「お互いさま」海を渡る 福島発、誰かの食事・サービス先払いチケット

12/01 08:00

飲食店内に掲示されたお互いさまチケット。購入者からのメッセージが添えられている=福島市
お互いさまチケットを始めた故吉成さん(中央)と普及活動に取り組む半田さん(右)(NPO法人チームふくしま提供)

 県内で始まった「困っている誰かのために」という取り組みが、国内外に広がっている。NPO法人チームふくしま(福島市)が発案し、開始から5年近くが経過した「お互いさまチケット」が全国20カ所以上で導入され、地震被害からの復興に取り組む台湾にも波及した。今は亡き発案者の思いは、困難に直面する人の希望の光になっている。

 「たくさん食べて幸せな気分になって」「今日も元気に頑張ろう」―。福島市の飲食店「HAPPY HAPPY CURRY」には、購入者のメッセージが添えられたお互いさまチケットが掲示されている。「互いの顔が見えないからこそ、気軽に利用できると思う」と店長の菅野舞子さん(34)。チケットのことを知り、県外から訪れる人もいる。

 苦しむ子どものため

 お互いさまチケットは同法人の副理事長を務めた故吉成洋拍(ひろはく)さんが発案した。きっかけは東日本大震災からの復興や障害者雇用などに取り組む中、知り合いから「福島には苦しい思いや貧しい思いをしている子どもがたくさんいる」と言われ、現状を見つめ直したことだ。吉成さんは映画「ペイ・フォワード」を参考に、独自の恩送りシステムを考案。2019年に「お互いさまの街ふくしま」を掲げ、自らが経営する福島市の飲食店でチケット制度を始めた。
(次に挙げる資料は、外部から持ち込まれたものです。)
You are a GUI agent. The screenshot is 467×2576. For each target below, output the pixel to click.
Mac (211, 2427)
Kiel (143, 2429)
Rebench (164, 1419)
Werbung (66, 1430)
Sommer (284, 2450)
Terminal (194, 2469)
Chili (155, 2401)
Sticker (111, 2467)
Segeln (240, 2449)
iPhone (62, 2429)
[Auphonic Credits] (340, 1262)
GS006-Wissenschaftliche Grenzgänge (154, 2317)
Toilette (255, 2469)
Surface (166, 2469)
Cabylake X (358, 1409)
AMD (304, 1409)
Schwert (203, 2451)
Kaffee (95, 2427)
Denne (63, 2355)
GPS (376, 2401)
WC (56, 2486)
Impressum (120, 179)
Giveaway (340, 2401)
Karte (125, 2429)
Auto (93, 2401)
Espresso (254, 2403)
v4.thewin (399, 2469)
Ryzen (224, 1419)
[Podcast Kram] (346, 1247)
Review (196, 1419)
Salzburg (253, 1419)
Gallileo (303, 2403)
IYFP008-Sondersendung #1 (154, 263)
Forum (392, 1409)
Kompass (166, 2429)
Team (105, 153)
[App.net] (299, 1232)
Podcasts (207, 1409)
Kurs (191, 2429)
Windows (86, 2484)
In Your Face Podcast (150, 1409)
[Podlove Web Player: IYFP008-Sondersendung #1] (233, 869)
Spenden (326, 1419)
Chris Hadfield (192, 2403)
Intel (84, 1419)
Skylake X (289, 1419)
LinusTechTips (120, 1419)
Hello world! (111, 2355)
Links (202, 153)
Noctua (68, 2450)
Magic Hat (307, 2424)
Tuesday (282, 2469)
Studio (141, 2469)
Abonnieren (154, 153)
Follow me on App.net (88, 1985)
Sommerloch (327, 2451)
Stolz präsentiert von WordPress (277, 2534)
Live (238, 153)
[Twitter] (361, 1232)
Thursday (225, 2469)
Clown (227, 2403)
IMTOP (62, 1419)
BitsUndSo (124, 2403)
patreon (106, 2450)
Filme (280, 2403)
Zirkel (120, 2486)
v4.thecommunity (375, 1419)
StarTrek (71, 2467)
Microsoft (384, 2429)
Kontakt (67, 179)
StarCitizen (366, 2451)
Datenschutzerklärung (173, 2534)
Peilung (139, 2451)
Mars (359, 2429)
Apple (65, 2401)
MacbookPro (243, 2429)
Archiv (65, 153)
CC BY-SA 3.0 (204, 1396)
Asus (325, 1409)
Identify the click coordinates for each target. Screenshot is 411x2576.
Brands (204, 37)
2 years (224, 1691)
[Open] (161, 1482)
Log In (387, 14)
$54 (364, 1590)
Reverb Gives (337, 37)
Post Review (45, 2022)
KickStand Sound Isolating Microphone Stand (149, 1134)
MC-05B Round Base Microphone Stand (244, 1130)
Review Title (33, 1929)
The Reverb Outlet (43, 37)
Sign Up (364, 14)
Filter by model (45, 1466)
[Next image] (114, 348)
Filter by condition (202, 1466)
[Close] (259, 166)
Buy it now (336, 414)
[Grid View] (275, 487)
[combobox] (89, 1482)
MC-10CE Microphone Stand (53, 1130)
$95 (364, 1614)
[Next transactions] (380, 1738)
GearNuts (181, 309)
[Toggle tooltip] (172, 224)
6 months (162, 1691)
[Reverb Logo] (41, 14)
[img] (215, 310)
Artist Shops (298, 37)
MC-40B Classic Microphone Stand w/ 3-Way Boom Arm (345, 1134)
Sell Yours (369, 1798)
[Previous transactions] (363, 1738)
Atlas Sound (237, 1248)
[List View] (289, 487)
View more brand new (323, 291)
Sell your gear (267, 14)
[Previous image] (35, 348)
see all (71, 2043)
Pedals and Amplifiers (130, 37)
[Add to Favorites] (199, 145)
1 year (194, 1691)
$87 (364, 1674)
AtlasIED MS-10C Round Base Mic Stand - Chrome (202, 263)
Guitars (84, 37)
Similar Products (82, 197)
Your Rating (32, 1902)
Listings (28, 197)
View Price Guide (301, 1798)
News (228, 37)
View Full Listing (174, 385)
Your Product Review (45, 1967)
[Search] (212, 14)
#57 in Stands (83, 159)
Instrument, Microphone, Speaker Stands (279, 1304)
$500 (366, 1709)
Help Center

 吉成さんは市内100カ所に広げることを目標にしたが、志半ばの21年5月に49歳で亡くなった。「彼の思いを形にしたい」。吉成さんの遺志を継ぎ、同法人理事長の半田真仁さん(46)を中心とする同志がチケットを普及させようと国内外で講演会や研修会を開き、導入店舗は瞬く間に広がった。

 「台湾復興の希望に」

 半田さんらの協力で、今年9月には日本人が経営する台湾の飲食店でも利用がスタートした。同4月に発生した台湾東部沖を震源とする大地震に見舞われた台湾。「震災を経験した福島の取り組みが、台湾復興の希望になるのではないか」。現地にいる日本人からの依頼を受け、半田さんたちが導入をサポートし、現在では多くの人がチケットを購入しているという。

 「福島を『同情』の街から『尊敬』の街にしたい」。生前、吉成さんが話していた思いだ。その思いを受け継ぎ、取り組みを続ける半田さんは最近、ある変化を感じている。「震災で大きな被害を受けた福島には同情の目が向けられた。しかし今は福島の活動を見習おうと、県外から多くの人が足を運んでいる。吉成さんの思いを実現するため、さらに取り組みを広げられるようにしていきたい」。一人の思いから始まった善意の活動が、国内外を明るく照らしていく。(江藤すず)

          ◇

 お互いさまチケット 飲食代金などを本人ではない別の誰かが先払いするシステム。来店者が専用のチケットを購入して店舗に掲示し、その金額分を別の誰かが利用できる。店舗は飲食店や美容室などさまざまで、チケットの種類は店によって違う。